South Lebanon, like much of the country’s periphery, has been particularly neglected by the state. In October 2025, the ICRC conducted a water insecurity study in South Lebanon’s Bint Jbeil and Marjayoun districts. Chiri explained that 91 percent of households were found to experience moderate to high water insecurity – insufficient to meet daily needs. For 57 percent of households, the situation was bad enough for them to be classified as highly water insecure.

During times of conflict, water infrastructure comes under even more pressure, especially for areas hosting displaced people. And even basic damage to water infrastructure can lead to worsening problems.

“There are two issues at hand that you need to be aware of,” Farajalla said. “There are attacks on infrastructure, and there is the burden on infrastructure due to displacement.”

“Water sources and networks are often located in frontline or high-risk zones, but they continue to supply populations that chose to stay,” Chiri said. “Identifying contractors willing to work under such conditions is already challenging. Even when they agree, operations require careful planning, limited time on site, and continuous adaptation to a highly volatile security environment.”

Water as a weapon

International Humanitarian Law (IHL) “obliges parties to a conflict to take constant care to conserve water resources and water infrastructure,” Tadesse Kebebew, a legal researcher and project manager at the Geneva Water Hub, wrote for the ICRC in 2025.

Israel ratified the Geneva Convention – the basis for IHL – in 1951. But Zurayk said that “Israel has never paid attention to any of those conventions.”

In Gaza, for example, Israel controls Palestinians’ access to water. Israel also blocked Palestinians’ access to water in the West Bank.

“The use of water as a weapon has also been going on in Lebanon for a long time,” Zurayk said, referring to Lebanon’s accusation that Israel has blocked access to water from the Wazzani River, which crosses the Blue Line separating Lebanese and Israeli territory, including bombing pumping stations.

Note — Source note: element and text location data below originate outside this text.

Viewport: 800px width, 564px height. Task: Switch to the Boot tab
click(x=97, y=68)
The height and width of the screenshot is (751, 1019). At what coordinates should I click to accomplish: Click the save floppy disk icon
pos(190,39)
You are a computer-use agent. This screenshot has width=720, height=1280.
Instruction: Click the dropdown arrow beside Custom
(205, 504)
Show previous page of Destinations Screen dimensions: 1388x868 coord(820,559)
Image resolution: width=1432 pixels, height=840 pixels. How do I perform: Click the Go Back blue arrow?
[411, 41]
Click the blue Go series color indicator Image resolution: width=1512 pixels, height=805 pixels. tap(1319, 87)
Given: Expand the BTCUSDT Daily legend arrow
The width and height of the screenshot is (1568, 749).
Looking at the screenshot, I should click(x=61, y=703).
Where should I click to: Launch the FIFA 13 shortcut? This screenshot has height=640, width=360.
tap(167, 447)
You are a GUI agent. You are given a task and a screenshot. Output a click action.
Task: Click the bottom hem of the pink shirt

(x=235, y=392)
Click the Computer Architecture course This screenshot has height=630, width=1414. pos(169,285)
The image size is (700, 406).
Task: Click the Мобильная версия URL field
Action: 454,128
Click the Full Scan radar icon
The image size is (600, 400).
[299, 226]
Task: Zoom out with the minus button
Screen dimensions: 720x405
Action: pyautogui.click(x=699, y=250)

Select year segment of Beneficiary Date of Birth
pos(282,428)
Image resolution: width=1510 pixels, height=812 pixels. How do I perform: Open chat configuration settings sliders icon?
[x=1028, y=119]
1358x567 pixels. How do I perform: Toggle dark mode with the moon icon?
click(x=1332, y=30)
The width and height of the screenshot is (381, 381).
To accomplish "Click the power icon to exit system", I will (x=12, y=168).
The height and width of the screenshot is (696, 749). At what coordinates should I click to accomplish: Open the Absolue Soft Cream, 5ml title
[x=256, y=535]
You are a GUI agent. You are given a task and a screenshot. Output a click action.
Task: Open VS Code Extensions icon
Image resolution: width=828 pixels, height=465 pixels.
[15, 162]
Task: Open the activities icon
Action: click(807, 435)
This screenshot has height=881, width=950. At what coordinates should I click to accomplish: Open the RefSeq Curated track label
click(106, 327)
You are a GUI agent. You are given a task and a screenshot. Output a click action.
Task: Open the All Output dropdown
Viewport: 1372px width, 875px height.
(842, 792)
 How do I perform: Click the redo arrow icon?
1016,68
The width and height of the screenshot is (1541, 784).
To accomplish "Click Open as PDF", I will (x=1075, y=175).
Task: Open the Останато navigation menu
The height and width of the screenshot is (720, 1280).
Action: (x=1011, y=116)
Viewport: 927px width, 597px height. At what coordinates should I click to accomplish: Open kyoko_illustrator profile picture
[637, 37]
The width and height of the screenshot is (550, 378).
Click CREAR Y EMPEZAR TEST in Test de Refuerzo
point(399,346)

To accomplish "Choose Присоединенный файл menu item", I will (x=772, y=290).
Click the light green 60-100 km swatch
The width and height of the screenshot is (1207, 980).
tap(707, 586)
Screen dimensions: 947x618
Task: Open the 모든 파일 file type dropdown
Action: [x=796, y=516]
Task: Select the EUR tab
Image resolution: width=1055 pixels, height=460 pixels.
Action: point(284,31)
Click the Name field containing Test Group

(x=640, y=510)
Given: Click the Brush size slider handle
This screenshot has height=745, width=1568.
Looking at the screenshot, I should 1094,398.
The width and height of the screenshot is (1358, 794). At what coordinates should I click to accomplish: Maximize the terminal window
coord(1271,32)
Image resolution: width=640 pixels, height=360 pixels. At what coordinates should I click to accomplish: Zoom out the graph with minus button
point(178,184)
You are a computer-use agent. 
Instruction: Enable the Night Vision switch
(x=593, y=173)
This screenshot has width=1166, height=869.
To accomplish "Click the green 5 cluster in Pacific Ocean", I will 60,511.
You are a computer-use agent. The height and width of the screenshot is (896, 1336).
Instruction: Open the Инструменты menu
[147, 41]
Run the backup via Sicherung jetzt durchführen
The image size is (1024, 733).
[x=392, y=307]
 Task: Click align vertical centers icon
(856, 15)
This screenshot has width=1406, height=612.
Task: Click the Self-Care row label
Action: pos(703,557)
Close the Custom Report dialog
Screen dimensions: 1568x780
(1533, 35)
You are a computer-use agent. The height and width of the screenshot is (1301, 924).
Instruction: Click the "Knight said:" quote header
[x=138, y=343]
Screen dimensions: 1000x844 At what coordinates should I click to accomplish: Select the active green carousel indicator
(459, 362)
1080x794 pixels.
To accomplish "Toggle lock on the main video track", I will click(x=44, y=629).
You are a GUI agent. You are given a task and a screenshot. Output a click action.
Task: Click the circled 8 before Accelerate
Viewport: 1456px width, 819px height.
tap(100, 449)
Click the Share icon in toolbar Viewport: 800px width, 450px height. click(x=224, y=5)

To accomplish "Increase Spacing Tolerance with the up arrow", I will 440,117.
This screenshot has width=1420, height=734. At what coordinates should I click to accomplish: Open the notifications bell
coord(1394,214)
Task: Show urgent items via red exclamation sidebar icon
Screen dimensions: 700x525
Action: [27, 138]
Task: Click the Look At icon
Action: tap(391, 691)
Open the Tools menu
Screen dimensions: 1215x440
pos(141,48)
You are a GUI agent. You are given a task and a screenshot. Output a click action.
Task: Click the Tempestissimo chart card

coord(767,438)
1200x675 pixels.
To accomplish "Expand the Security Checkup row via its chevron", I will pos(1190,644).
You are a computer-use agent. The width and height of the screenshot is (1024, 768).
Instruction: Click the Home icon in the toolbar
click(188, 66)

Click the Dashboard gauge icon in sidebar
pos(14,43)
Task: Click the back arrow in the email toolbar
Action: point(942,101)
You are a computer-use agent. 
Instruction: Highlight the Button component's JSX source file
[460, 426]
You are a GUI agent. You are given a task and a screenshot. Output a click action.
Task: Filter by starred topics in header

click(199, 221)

And the destruction of Lebanon’s already inadequate water infrastructure contributes directly to disease and death.

“It’s not just about destroying access to water, it’s actually causing waterborne disease, the highest cause of infant mortality in developing countries, and causing it in the population,” Zurayk said. “So it’s an indirect biological weapon. It’s a chemical weapon because instead of, what Israel did, extinguishing the region with the harmful chemicals, what you’re doing is removing an essential chemical.”

Yet Israel has never been held accountable.

“The international community has stood by in Gaza and watched Israel’s weaponization of water and its catastrophic consequences for men, women and children there,” Ayoub said in the March Oxfam report. “The same devastation must not be allowed to play out again in Lebanon. Israel must be held accountable for its violations and must not be allowed to occupy more land, deny more civilians their basic rights, and continue to abuse international law without consequence.”